> _WHAT IS NEEDED_
Please format the records below, from the line with "Given: Click the gray verified badge" to the line with "pyautogui.click(x=1176, y=523)" (both included), as a JSON list of strings with one string per line, skipping blank lines.

--- START ---

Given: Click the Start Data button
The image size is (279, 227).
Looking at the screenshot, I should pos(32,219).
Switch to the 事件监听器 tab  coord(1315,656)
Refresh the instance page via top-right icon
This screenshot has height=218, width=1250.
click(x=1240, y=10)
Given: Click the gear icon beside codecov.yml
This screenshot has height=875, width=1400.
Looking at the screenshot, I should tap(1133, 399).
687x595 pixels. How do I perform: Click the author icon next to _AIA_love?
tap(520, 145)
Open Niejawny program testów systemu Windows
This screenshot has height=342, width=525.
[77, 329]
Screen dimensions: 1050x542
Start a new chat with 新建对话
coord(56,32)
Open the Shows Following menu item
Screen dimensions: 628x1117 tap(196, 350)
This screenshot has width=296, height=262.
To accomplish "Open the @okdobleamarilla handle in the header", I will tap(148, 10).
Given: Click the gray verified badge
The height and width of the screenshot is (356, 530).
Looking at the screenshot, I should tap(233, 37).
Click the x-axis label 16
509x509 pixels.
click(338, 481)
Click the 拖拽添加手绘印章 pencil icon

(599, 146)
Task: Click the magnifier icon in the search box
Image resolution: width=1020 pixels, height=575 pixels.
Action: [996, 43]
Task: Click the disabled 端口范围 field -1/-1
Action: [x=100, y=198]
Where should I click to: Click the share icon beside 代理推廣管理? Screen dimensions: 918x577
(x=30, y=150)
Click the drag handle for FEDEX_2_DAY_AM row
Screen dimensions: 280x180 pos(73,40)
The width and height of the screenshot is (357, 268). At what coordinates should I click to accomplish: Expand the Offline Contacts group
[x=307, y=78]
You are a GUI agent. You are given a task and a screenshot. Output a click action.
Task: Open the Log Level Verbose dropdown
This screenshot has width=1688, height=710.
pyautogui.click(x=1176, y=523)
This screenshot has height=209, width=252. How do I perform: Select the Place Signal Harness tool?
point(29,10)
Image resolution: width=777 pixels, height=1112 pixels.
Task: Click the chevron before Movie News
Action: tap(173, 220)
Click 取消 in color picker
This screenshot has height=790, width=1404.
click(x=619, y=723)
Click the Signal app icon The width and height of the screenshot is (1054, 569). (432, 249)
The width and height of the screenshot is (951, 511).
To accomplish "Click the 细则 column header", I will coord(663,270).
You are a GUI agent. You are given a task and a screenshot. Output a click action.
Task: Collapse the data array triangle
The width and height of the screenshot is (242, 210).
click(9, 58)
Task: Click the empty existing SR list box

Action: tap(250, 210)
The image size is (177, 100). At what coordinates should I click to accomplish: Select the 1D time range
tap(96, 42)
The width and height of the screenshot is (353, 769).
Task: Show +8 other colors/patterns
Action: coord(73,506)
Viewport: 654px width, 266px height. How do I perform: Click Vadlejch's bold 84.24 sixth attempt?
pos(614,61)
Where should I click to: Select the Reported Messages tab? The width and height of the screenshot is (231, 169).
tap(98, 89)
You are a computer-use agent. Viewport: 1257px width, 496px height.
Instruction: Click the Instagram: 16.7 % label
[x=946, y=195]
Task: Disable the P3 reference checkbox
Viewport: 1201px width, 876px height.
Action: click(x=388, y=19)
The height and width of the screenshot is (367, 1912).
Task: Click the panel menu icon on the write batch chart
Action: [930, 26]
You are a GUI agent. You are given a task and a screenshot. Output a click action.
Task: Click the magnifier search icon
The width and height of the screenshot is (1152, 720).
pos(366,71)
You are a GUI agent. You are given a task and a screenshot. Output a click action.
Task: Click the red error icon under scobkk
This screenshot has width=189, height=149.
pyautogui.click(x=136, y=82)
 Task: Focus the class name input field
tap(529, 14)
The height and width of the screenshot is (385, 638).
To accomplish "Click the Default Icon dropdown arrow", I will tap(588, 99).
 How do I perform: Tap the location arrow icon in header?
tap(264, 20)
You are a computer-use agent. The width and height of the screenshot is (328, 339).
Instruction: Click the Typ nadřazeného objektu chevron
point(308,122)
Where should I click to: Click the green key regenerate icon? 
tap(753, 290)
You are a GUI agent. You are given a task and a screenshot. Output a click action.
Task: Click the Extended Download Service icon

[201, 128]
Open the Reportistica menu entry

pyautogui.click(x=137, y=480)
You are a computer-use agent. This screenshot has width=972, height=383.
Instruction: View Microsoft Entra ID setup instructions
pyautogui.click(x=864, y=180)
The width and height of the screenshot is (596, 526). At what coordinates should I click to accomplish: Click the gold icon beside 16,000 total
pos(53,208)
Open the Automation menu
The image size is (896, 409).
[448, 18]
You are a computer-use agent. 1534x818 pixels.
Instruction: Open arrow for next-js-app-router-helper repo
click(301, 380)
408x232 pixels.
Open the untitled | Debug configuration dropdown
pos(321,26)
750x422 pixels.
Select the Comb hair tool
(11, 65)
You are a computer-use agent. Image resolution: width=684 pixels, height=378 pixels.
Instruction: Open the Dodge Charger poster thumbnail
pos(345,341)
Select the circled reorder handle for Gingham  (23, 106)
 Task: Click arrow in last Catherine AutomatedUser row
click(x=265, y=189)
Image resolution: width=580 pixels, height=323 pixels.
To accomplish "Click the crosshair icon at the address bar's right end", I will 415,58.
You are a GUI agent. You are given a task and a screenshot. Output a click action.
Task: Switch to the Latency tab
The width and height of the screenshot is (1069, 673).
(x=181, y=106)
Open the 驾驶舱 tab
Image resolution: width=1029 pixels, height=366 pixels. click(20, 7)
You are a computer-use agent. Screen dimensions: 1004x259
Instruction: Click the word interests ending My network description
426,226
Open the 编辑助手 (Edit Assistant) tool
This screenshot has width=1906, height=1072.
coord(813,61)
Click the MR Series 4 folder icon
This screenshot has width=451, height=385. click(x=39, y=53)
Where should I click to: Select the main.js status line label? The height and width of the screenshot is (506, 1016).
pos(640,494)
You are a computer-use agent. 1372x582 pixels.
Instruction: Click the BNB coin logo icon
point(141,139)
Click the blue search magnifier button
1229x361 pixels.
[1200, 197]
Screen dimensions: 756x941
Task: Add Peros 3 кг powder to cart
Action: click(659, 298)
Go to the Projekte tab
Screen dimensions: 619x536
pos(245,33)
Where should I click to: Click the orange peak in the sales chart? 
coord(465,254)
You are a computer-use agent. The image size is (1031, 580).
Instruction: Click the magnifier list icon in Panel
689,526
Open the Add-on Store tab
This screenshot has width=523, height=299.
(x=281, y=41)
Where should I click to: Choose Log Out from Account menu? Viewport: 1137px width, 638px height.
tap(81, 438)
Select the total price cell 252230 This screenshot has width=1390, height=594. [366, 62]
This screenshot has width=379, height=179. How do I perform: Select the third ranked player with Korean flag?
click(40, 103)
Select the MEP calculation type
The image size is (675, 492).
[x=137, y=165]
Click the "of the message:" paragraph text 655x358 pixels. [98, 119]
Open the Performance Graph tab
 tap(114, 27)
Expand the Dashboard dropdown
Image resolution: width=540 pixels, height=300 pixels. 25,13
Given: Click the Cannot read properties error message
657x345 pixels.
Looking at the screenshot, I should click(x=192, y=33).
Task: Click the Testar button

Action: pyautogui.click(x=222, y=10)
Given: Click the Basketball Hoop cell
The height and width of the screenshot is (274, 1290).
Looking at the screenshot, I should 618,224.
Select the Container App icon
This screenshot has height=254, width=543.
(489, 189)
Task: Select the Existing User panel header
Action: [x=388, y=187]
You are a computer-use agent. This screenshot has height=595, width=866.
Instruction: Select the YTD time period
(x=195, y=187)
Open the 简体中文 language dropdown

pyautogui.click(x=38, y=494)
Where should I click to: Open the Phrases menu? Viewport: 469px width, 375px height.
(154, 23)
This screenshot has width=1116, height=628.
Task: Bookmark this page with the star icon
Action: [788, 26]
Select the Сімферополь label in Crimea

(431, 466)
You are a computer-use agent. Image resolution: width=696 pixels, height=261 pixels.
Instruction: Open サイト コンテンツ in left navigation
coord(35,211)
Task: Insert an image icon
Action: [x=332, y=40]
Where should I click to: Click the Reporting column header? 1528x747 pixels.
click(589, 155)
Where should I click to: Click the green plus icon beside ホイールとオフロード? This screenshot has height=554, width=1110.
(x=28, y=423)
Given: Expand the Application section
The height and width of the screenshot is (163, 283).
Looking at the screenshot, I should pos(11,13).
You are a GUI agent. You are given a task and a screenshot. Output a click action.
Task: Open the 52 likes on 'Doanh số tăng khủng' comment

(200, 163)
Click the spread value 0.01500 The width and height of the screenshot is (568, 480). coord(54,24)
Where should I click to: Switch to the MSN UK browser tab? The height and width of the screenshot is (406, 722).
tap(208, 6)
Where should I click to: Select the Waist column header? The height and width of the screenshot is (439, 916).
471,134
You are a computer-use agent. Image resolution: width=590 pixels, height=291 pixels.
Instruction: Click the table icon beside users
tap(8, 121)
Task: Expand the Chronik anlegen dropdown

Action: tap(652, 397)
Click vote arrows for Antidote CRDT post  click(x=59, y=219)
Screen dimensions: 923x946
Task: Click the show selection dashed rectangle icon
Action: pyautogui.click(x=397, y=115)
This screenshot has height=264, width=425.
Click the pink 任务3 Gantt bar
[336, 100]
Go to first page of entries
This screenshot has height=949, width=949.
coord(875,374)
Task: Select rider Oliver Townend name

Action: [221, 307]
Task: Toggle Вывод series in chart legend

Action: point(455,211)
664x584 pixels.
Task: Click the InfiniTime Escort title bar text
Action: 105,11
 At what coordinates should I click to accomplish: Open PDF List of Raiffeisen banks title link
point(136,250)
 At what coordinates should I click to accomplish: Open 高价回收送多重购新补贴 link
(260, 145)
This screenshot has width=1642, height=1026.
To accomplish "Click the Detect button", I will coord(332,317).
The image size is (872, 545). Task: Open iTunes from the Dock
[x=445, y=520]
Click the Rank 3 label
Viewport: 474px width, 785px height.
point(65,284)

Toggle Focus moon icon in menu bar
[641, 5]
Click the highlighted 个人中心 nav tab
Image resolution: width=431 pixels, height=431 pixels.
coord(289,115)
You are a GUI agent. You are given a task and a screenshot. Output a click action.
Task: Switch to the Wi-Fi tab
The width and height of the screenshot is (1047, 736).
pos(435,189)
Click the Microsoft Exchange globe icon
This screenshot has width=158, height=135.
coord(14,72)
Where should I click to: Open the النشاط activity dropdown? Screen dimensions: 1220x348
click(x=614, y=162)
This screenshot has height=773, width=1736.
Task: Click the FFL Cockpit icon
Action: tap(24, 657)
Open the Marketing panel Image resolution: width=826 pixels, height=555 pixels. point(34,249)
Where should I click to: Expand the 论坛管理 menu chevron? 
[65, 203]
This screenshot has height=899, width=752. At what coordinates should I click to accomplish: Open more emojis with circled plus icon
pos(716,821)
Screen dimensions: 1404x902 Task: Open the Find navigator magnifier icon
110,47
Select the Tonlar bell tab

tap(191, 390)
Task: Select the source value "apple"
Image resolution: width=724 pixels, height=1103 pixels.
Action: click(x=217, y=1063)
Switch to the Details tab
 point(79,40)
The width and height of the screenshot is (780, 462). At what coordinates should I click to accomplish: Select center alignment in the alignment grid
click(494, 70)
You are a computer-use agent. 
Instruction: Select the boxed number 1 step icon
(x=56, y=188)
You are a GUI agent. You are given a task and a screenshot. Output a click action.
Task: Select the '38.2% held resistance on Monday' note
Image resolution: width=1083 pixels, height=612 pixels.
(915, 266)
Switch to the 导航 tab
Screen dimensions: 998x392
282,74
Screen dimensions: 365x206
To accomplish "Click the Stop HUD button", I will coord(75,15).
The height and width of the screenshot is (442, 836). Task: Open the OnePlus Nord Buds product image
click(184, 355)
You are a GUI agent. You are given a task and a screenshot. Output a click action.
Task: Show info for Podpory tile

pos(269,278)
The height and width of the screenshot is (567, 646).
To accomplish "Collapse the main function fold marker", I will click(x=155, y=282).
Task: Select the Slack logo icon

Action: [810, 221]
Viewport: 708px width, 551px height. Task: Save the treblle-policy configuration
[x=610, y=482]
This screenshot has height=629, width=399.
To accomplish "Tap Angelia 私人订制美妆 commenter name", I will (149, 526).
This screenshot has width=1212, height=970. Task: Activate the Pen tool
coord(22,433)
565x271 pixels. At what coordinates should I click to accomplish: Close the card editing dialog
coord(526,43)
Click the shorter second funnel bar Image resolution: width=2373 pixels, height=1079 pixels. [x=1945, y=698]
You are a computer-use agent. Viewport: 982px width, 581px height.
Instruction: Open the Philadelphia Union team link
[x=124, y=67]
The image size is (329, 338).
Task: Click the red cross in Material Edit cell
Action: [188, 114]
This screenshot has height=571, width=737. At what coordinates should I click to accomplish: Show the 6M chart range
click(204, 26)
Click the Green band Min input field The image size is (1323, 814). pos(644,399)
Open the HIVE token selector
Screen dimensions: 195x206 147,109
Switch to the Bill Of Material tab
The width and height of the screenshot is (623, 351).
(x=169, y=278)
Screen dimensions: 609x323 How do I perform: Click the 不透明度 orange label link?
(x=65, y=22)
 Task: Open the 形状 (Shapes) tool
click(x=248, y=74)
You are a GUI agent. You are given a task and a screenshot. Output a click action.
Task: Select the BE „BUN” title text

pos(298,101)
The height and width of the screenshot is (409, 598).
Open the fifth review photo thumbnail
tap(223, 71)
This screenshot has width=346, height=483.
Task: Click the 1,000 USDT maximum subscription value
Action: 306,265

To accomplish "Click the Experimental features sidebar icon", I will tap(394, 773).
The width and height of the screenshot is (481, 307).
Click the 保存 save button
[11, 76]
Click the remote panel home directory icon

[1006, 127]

--- END ---

> _FINISHED TASK_
[
  "Given: Click the gray verified badge",
  "The height and width of the screenshot is (356, 530).",
  "Looking at the screenshot, I should tap(233, 37).",
  "Click the x-axis label 16",
  "509x509 pixels.",
  "click(338, 481)",
  "Click the 拖拽添加手绘印章 pencil icon",
  "(599, 146)",
  "Task: Click the magnifier icon in the search box",
  "Image resolution: width=1020 pixels, height=575 pixels.",
  "Action: [996, 43]",
  "Task: Click the disabled 端口范围 field -1/-1",
  "Action: [x=100, y=198]",
  "Where should I click to: Click the share icon beside 代理推廣管理? Screen dimensions: 918x577",
  "(x=30, y=150)",
  "Click the drag handle for FEDEX_2_DAY_AM row",
  "Screen dimensions: 280x180 pos(73,40)",
  "The width and height of the screenshot is (357, 268). At what coordinates should I click to accomplish: Expand the Offline Contacts group",
  "[x=307, y=78]",
  "You are a GUI agent. You are given a task and a screenshot. Output a click action.",
  "Task: Open the Log Level Verbose dropdown",
  "This screenshot has width=1688, height=710.",
  "pyautogui.click(x=1176, y=523)"
]